Motivation Single-cell RNA sequencing (scRNAseq) technologies allow for measurements of gene expression at a single-cell resolution. This provides researchers with a tremendous advantage for detecting heterogeneity, delineating cellular maps, or identifying rare subpopulations. However, a critical complication remains the low number of single-cell observations due to limitations by the rarity of a subpopulation, tissue degradation, or cost. This absence of sufficient data may cause inaccuracy or irreproducibility of downstream analysis. In this work, we present ACTIVA (Automated Cell-Type-informed Introspective Variational Autoencoder): a novel framework for generating realistic synthetic data using a single-stream adversarial variational autoencoder conditioned with cell-type information. Within a single framework, ACTIVA can generate data representative of the entire population, or specific subpopulations on demand, as opposed to two separate models (such as scGAN and cscGAN). Data generation and augmentation with ACTIVA can enhance scRNAseq pipelines and analysis, such as benchmarking new algorithms, studying the accuracy of classifiers, and detecting marker genes. ACTIVA will facilitate analysis of smaller datasets, potentially reducing the number of patients and animals necessary in initial studies.

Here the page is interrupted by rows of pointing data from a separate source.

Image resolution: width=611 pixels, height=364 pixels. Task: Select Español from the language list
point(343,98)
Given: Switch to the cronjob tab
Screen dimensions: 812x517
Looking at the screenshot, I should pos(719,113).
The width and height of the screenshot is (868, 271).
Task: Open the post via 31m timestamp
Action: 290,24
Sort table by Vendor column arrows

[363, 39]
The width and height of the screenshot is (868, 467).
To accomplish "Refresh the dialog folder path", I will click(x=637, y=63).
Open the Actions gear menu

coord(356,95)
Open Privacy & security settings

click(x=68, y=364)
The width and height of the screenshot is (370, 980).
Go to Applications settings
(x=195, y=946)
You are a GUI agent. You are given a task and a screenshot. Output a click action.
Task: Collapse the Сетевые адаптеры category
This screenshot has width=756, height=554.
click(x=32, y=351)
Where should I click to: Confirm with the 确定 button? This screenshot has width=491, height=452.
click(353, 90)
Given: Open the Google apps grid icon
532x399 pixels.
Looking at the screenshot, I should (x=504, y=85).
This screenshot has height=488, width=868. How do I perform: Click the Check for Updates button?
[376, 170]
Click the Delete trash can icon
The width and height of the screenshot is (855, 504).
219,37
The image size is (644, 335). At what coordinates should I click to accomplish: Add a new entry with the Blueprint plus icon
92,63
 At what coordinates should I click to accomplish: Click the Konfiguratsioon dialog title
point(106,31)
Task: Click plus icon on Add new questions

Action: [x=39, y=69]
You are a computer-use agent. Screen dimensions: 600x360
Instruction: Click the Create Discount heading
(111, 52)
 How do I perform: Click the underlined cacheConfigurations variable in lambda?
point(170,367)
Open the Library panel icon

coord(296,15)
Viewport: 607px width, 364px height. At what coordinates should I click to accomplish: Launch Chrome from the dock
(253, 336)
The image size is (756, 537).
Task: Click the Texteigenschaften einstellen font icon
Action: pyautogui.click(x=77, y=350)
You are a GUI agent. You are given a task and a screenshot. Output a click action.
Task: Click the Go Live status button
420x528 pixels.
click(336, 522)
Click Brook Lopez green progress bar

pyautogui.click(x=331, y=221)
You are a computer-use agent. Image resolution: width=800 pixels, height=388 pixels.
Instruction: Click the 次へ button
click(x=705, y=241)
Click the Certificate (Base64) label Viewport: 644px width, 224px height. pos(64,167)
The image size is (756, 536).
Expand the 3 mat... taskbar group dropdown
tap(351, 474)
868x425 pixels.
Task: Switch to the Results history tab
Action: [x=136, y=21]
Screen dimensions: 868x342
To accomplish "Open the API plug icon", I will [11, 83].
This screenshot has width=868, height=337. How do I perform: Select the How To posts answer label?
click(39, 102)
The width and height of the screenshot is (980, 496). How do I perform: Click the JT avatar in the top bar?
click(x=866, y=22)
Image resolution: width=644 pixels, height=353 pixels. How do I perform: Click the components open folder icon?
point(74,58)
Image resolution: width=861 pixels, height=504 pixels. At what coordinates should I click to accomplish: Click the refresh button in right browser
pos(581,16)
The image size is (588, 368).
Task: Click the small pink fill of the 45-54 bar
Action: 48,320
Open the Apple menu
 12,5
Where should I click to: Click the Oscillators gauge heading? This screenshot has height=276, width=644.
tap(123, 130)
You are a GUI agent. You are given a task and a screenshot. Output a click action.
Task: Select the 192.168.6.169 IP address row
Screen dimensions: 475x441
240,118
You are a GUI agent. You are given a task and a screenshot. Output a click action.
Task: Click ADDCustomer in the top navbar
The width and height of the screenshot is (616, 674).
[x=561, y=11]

Results We train and evaluate models on multiple public scRNAseq datasets. In comparison to GAN-based models (scGAN and cscGAN), we demonstrate that ACTIVA generates cells that are more realistic and harder for classifiers to identify as synthetic, which also have better pair-wise correlations between genes. We show that data augmentation with ACTIVA significantly improves the classification of rare subtypes (more than 45% improvement compared to not augmenting and 4% better than cscGAN) all while reducing training time by an order of magnitude in comparison to both models.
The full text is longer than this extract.